Quatrième journée consécutive de protestations massives au Maroc

Hier soir, il y a encore eu de grands rassemblements au Maroc suite à la mort d’un poissonnier. Pour la quatrième journée consécutive, les gens sont descendus dans les rues. Ce sont les plus grosses manifestations depuis le Printemps arabe de 2011.

Dans plusieurs villes du Maroc, des dizaines de milliers de personnes sont descendues dans les rues pour manifester après la mort du poissonnier Mohcin Fikri.

Les protestations n’ont pas seulement eu lieu dans les rues, mais aussi sur les réseaux sociaux où les critiques n’ont pas cessé depuis la mort de Mohcin. La cible de ces critiques? Makhzen, un terme utilisé pour désigner la famille royale marocaine.

Montée de la protestation

Le poissonnier de Al Hoceima, agé de 31 ans, a trouvé la mort dans un camion à ordure vendredi soir. Fikri tentait de récupérer de la marchandises qu’il venait de se voir saisir. Quelqu’un a actionné le mécanisme de la benne et le jeune Marocain a été écrasé.

Les protestations, qui visent principalement l’abus de pouvoir du gouvernement et le traitement injuste réservé aux petites entreprises, ont commencé dans la ville d’Al Hoceima où l’évènement est survenu.

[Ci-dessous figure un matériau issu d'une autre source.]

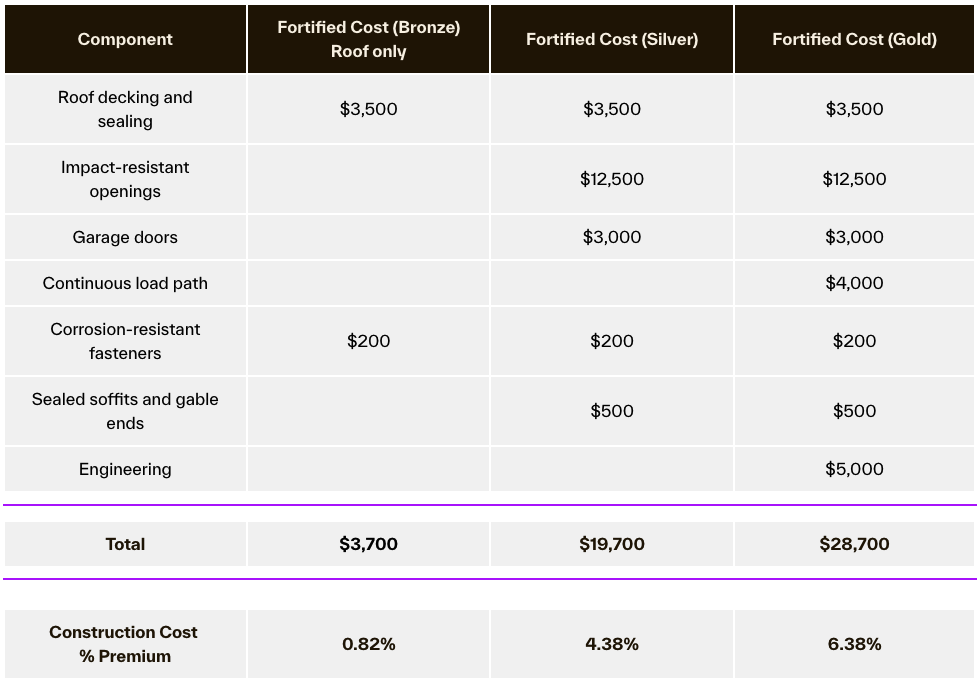Click the Fortified Cost (Silver) column header

click(612, 39)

Mais très vite, à Nador, Tétouan, Casablanca et à Rabat, les gens sont sortis dans les rues pour protester.

Les grands rassemblement de ce genre sont rares au Maroc. En 2011, les gens sont descendus dans la rue pour exiger des réformes. Suite à quoi, le roi avait cédé une partie de son pouvoir au gouvernement en place. Mais pour empêcher le retour des manifestations, des mesures de sécurité supplémentaires avaient été prises.

Révolution de jasmin

La mort de Fikri et les manifestations qui l’ont suivie présentent des similitudes avec ce qu’il s’est passé en Tunisie en 2011, la Révolution de jasmin. À l’époque des manifestations massives avaient eu lieu après qu’un vendeur de fruits et légumes s’était immolé par le feu. Le vendeur tunisien s’était fait aussi saisir une partie de sa marchandise par la police.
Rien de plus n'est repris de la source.